Somos animales de costumbres. Tanto de las buenas como las malas.
Cuando rellenamos encuestas tenemos que tachar los apellidos
porque no habíamos visto que se escribían en el renglón siguiente, repetimos de
discoteca aun a sabiendas de que vas a beber matarratas y la posibilidad de
despertarte en un carguero rumbo Noruega es factible, nos volvemos a poner esos
tacones tan ideales que no son más que cuchillas muy maquilladas, volvemos a
meternos el trozo de pizza en la boca porque igual ya no quema… y si, quema
igual.
Pero no nos importa.
Porque equivocarse da pie a anécdotas, nos empuja a pensar y
plantearnos cosas, nos ayuda (a algunos más que a otros) a buscar soluciones a
aquello que nos inquieta.
Y en verdad nos gusta equivocarnos, y que los demás lo
hagan.
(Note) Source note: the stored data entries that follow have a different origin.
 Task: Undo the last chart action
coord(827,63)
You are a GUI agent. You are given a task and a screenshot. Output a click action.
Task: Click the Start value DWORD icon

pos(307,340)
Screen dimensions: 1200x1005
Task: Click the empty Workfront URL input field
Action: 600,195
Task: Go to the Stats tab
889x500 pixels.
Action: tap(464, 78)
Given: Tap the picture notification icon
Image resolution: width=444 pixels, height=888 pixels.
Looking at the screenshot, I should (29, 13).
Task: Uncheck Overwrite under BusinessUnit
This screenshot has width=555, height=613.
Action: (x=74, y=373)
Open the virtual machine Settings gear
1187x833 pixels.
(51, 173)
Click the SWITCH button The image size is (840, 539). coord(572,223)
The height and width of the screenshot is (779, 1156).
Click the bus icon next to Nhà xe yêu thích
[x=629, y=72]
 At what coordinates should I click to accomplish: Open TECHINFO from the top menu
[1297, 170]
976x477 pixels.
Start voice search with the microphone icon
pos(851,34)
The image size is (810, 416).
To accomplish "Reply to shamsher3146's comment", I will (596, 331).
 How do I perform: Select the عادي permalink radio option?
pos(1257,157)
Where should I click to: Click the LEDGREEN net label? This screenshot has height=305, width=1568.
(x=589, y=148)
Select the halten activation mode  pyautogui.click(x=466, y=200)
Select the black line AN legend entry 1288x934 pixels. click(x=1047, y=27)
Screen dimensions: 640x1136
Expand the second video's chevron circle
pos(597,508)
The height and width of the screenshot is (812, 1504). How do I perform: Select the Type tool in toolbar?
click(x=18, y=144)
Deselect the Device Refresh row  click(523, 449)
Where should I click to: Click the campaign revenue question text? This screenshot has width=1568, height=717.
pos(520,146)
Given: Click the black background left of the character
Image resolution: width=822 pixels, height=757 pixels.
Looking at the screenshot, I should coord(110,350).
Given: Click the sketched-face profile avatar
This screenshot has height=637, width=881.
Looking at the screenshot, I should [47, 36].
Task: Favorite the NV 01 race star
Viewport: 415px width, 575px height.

Sobretodo que los demás lo hagan.
Yo, aunque parezco una persona dulce y tierna, soy una mala
perra a la que le gusta reírse del error ajeno más de lo necesario. De hecho,
cada vez que voy a un museo lo que más me gusta hacer es mirar al techo y ver
como la gran mayoría de los ahí presentes me imitan (supongo que pensarán que
hay algo interesante, angelicos), o si veo una baldosa suelta en la acera, me
siento en un banco y cuento la gente que se tropieza.
Sí, soy lo peor, pero como yo doy tanto pie a mofa con la de
veces que me confundo al día, es mi dosis de venganza social general.
Al fin y al cabo, como siempre digo, estamos compuestos de
pequeñas cosas y todo, incluidos los errores, confusiones, caídas, tropezones,
incongruencias… nos conforma y nos hace tal y como somos.
y con todo ello, qué genial es ser así de imperfecto.